Economic growth is forecast to remain muted, with Moody’s citing a 1.5% growth in 2019 and between 1.5%-2.5% in the subsequent 2-3 years. The country remains highly dependent on the energy sector, with an added reliance on asset sales and dividends from state-owned enterprises. The good news is that Natural Gas production – T&T’s main hydrocarbon resource – is expected to increase from its current 3.8 bcf/d to 4.14 bcf/d in 2021.

One of the concerns raised by both credit rating agencies was the slow implementation of a single Revenue Authority to curb the high level of tax leakages and enhance revenue.

Spending contained, adjustments still needed?

S&P has stated that it does not expect the government to meet its previous target of a balanced budget by 2020-2021. However, government expenditure has reduced by 20% in the last four years. This has been mainly due to a reduction in capital expenditure by the government from TT$8.4 billion in the 2013/2014 fiscal year to TT$3.4 billion in the 2017/2018 fiscal year.

Impact on investors

The overall impact of a lower credit rating – all else equal – is typically an increase in borrowing costs for the borrower. This is as a result of investors/lenders requiring a higher rate of return for bearing increased risk. While there has not yet been any significant reaction by investors holding T&T US-dollar international bonds, continued downgrades and/or loss in investor confidence could lead to yields on T&T bonds heading higher.
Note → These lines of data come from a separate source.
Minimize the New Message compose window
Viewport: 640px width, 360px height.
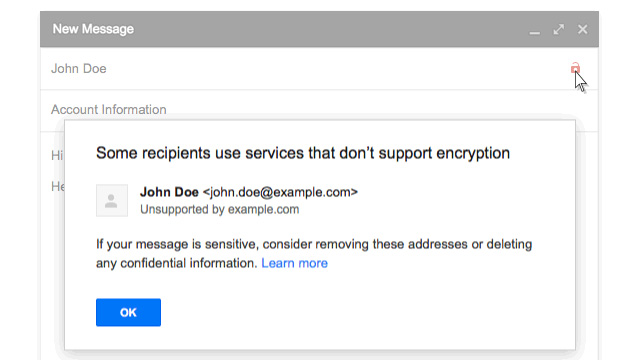[534, 30]
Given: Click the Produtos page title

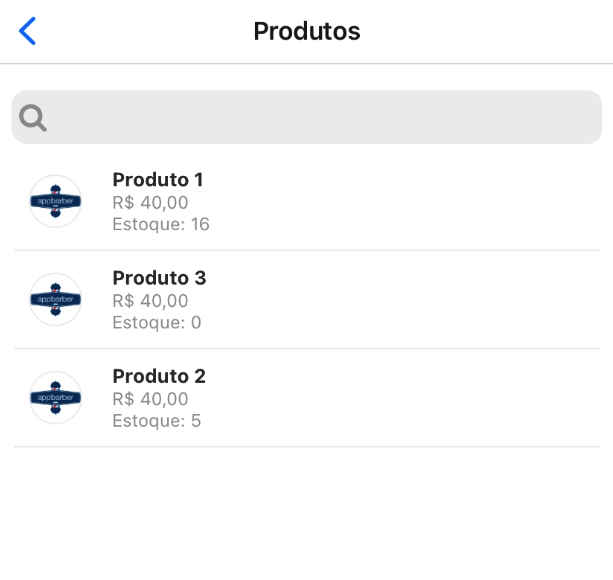Looking at the screenshot, I should [x=306, y=31].
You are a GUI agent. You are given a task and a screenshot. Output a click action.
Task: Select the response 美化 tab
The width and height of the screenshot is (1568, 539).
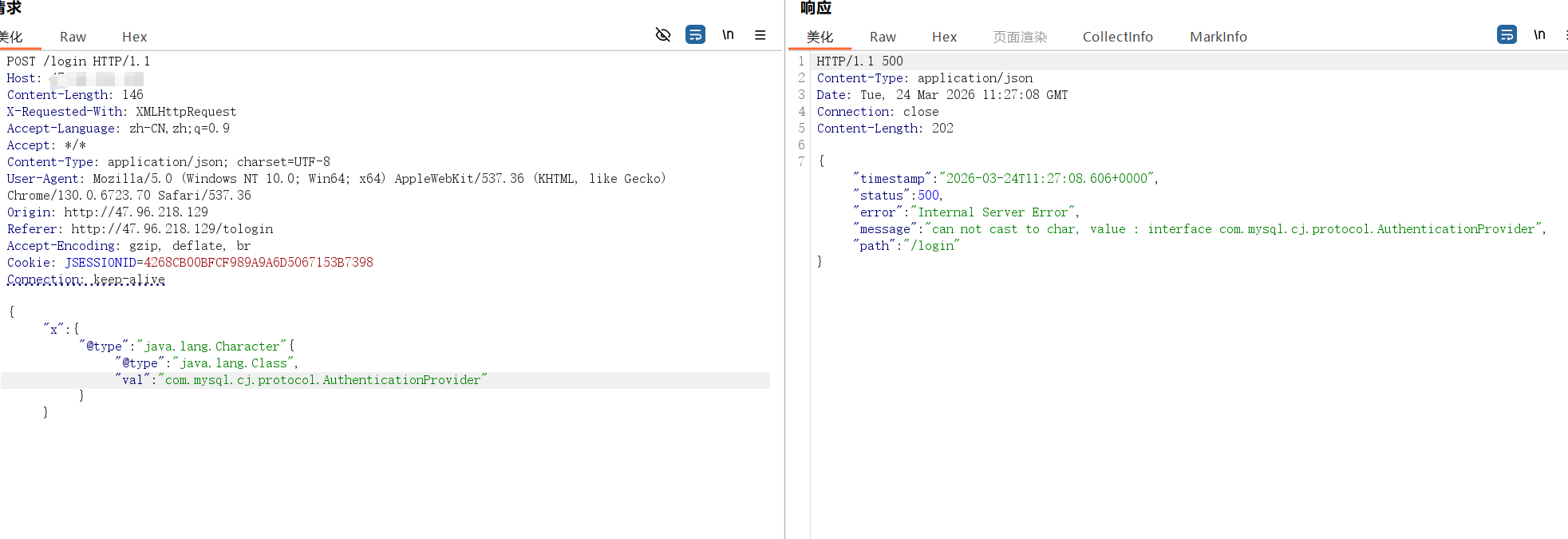pos(820,37)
Trinidad & Tobago (TRITOB) US dollar bonds due in 2024 and 2026 were offering a yield of 3.53% and 4.14% respectively, before the rating actions by both Moody’s and S&P. After the downgrade, yields have remained fairly stable at 3.52% and 4.36% for TRITOB 2024 and TRITOB 2026 respectively.
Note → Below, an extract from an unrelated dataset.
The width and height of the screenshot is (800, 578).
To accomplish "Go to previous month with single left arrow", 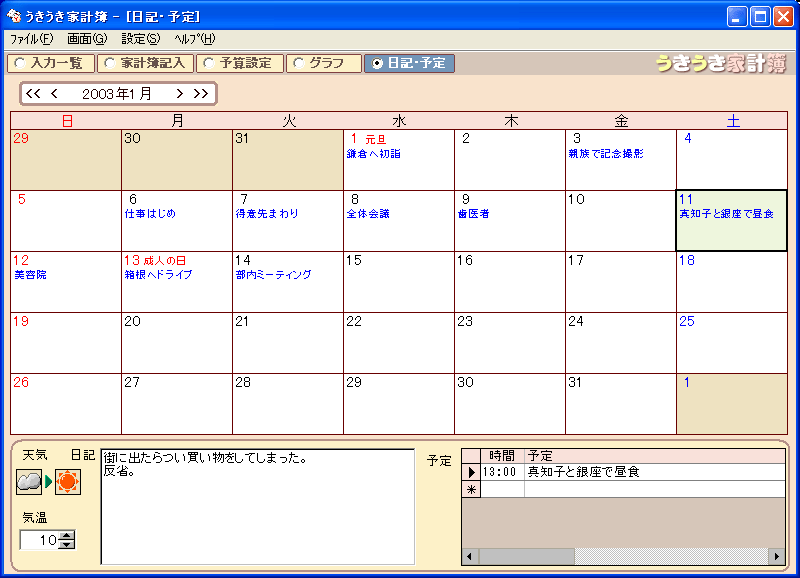I will tap(54, 94).
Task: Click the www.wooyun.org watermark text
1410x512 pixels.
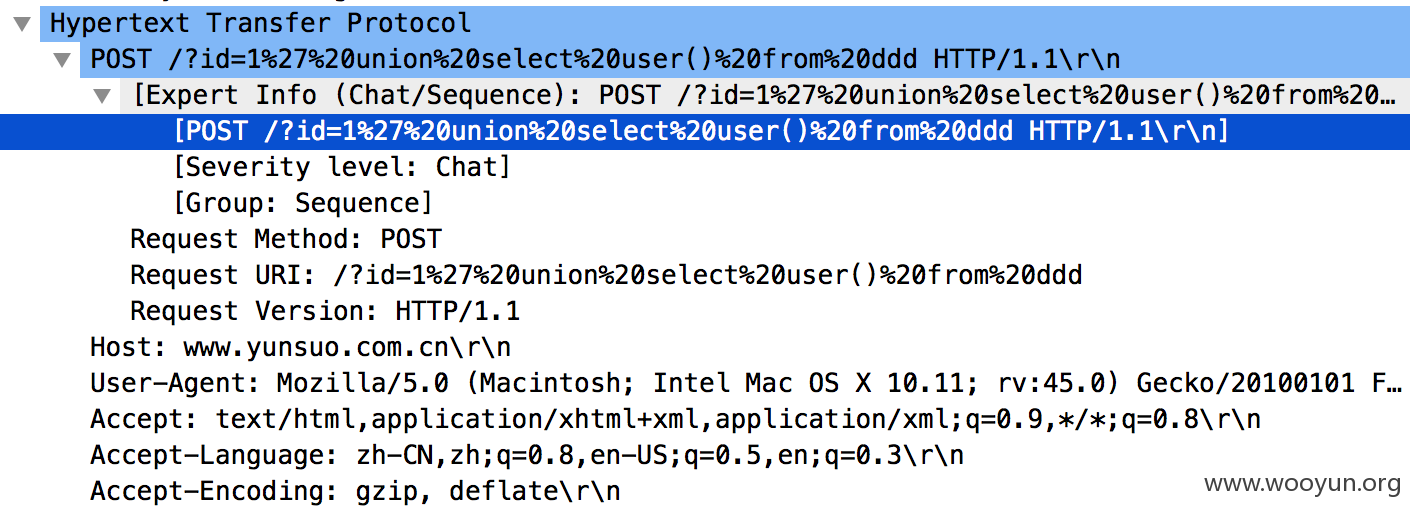Action: pyautogui.click(x=1303, y=485)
Similar Caribbean US-dollar bond issues of similar tenor and credit rating, such as Government of the Bahamas (rated BB+ by S&P) due 2028 and the Government of Bermuda (rated A+ by S&P) due 2027 offer yields of 4.6% and 3.0%, while TRITOB bonds due 2026 bonds offer a yield of just under 4.4%.

Comparing the US-dollar bond issues of countries in the region whose economies are also energy-reliant such as Mexican USD Government bonds (rated BBB+ by S&P) due 2027 and Colombian USD Government bonds (rated BBB- by S&P) due 2027 offer yields of 3.5% and 3.2% respectively.